Petunjuk Kerja -
1) Jawab pertanyaan berikut berdasarkan teks tentang pencemaran udara:
(a) Menurut teks itu, apa yang mungkin harus dibeli orang untuk menghirup udara bersih?
(b) Tempat mana yang dibandingkan dengan negeri kita soal pencemaran udara?
(c) Pencemaran parah musiman di daerah-daerah tertentu berupa apa?
2) Tentukan apakah setiap pernyataan di bawah ini sesuai dengan teks tentang pencemaran udara. Jawab ya atau tidak, lalu kutip kata-kata dari teks yang menjadi dasarnya.
(a) Pencemaran udara karena kendaraan hanya terjadi di beberapa kota saja.
(b) Menurut teks, kita semua bisa mencegah komersialisasi sumber-sumber kehidupan bila mau berbuat sekarang.
(c) Pencemaran berupa asap pembakaran hutan terjadi sepanjang tahun.
3) Lanjutkan teks tentang pencemaran udara mulai dari kalimat terakhirnya.

Teks Hasil Ekstraksi -
····················

Bayangkan di dalam suatu jaman yang tidak terlalu jauh dari saat ini, untuk menghirup udara bersih orang harus membeli udara dalam kemasan – seperti kita sekarang membeli air kemasan dalam gelas atau botol. Saat itu akan segera tiba bila pencemaran udara terus berlangsung dan system kapitalisme terus mengeksploitasi pasar. Orang-orang seperti kita terpaksa harus bekerja ekstra keras karena untuk bisa bernafas-pun kita harus membayar sebagaimana kita membayar sebotol air yang kita minum. Tetapi kita semua bisa mencegah trend komersialisasi sumber-sumber kehidupan itu, bila kita mau berbuat sekarang.
Apakah
pencemaran udara di negeri kita lebih baik dari Xinjiang ? belum tentu.
Utamanya di kota-kota besar pencemaran udara karena kendaraan-kendaraan
yang berjubel dalam kondisi mesin menyala tetapi nyaris tidak bergerak –
sudah terjadi di hampir semua kota di Indonesia. Belum lagi di
daerah-daerah tertentu ada pencemaran parah musiman berupa asap dari
pembakaran hutan.

····················

Data yang Diberikan -

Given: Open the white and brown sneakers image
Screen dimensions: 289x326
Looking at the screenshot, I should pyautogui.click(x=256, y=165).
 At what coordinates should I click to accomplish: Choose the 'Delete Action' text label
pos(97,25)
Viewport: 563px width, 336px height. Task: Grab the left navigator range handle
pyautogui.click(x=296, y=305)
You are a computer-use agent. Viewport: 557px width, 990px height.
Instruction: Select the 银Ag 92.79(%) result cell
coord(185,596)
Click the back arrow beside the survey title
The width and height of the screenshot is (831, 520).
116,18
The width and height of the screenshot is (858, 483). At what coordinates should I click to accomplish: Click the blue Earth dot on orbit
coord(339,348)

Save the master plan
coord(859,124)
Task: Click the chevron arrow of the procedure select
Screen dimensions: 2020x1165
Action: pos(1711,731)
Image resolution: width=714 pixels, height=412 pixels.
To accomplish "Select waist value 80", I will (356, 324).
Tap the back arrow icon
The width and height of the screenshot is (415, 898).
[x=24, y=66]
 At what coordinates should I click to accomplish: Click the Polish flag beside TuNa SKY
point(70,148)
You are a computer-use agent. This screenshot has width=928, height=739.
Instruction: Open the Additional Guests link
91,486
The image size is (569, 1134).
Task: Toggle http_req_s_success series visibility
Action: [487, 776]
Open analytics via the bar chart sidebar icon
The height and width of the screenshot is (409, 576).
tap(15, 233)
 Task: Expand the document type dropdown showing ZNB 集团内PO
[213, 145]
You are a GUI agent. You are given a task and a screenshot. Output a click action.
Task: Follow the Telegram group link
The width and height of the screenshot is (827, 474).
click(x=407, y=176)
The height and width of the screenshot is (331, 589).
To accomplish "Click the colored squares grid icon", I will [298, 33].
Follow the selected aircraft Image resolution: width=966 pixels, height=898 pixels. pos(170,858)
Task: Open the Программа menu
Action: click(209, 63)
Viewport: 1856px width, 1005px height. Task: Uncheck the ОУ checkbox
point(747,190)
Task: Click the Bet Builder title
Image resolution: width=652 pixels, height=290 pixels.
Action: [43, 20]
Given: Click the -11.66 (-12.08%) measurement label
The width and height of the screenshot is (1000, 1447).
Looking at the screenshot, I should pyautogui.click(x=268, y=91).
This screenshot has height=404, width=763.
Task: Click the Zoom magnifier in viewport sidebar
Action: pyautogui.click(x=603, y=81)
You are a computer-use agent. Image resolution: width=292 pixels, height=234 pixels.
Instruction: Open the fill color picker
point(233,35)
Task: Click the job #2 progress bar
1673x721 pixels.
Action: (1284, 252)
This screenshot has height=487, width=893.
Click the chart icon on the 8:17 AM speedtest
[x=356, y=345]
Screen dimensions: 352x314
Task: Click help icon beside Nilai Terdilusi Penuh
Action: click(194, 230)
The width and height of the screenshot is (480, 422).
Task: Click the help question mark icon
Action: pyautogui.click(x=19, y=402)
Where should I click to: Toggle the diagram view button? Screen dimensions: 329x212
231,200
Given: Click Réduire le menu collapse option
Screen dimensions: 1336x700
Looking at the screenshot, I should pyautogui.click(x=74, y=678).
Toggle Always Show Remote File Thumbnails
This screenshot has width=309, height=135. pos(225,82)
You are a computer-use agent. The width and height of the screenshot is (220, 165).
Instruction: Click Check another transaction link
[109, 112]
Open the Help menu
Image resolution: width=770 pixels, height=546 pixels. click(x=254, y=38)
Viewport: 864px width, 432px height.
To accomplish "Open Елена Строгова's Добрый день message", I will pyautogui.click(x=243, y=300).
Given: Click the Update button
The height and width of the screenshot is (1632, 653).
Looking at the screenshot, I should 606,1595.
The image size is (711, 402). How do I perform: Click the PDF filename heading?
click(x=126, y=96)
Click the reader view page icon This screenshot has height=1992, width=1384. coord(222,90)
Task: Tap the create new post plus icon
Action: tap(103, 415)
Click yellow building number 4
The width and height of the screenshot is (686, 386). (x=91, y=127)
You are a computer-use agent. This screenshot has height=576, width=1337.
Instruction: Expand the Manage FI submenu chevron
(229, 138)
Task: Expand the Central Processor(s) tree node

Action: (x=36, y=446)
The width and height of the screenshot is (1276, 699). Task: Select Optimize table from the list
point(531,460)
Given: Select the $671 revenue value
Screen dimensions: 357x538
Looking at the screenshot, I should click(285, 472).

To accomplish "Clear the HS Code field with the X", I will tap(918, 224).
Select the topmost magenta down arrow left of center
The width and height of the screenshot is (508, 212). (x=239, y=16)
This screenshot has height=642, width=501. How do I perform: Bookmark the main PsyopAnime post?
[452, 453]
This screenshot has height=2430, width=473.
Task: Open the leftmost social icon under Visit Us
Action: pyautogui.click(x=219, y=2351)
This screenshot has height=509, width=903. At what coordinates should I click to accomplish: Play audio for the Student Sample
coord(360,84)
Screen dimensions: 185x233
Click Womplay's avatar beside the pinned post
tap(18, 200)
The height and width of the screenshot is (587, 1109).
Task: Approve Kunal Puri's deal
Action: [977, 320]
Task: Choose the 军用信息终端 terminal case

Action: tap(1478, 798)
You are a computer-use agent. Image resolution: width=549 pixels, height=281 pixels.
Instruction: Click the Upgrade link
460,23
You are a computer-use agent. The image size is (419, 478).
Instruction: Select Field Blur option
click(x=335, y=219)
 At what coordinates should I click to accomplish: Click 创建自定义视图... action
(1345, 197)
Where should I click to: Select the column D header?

····················

Hasil Tugas -
1)
(a) Udara dalam kemasan.
(b) Xinjiang.
(c) Asap dari pembakaran hutan.

2)
(a) Tidak: "sudah terjadi di hampir semua kota di Indonesia"
(b) Ya: "Tetapi kita semua bisa mencegah trend komersialisasi sumber-sumber kehidupan itu, bila kita mau berbuat sekarang."
(c) Tidak: "ada pencemaran parah musiman berupa asap dari pembakaran hutan"

3)
Walhasil,
penduduk kota-kota di negeri ini menjadi semakin jarang bisa melihat
warna birunya langit. Maka tinggal menunggu waktu saja, sebelum
otak-otak kapitalis mengambil keuntungan dari kotornya udara tersebut
dengan berjualan udara bersih dalam kemasan – seperti yang terjadi di
Xinjiang tersebut di atas.
Lantas
mengapa hal ini harus kita cegah bersama ? Bayangkan kalau untuk
menghirup udara bersih harus membeli – dan di China ini harganya sekitar
Rp 10,000 untuk sekaleng ukuran kaleng minuman ringan – maka hanya
orang-orang yang berduit yang mampu terus membeli udara bersih ini,
hanya orang kaya yang bisa terus bernafas !
Akan
lengkaplah penderitaan masyarakat miskin karena semua harus berbayar,
dan pendapatannya tidak cukup untuk membayar semua keperluannnya untuk
sekedar bertahan hidup. Kapitalisme yang seperti ini akan membunuh
secara perlahan-lahan milyaran manusia di muka bumi – karena tidak mampu
membeli udara bersih setelah sebelumnya juga gagal membeli air bersih !
Dengan
konsekwensi tersebut kita mudah paham, betapa kejamnya kapitalisme yang
memperjual belikan sumber-sumber kehidupan seperti air dan kemudian
bisa jadi juga udara seperti dalam skenario tersebut di atas. Tetapi
sadarkah kita bahwa selama ini sumber-sumber kehidupan lainnya juga
telah diperjual belikan dengan sangat mahal ?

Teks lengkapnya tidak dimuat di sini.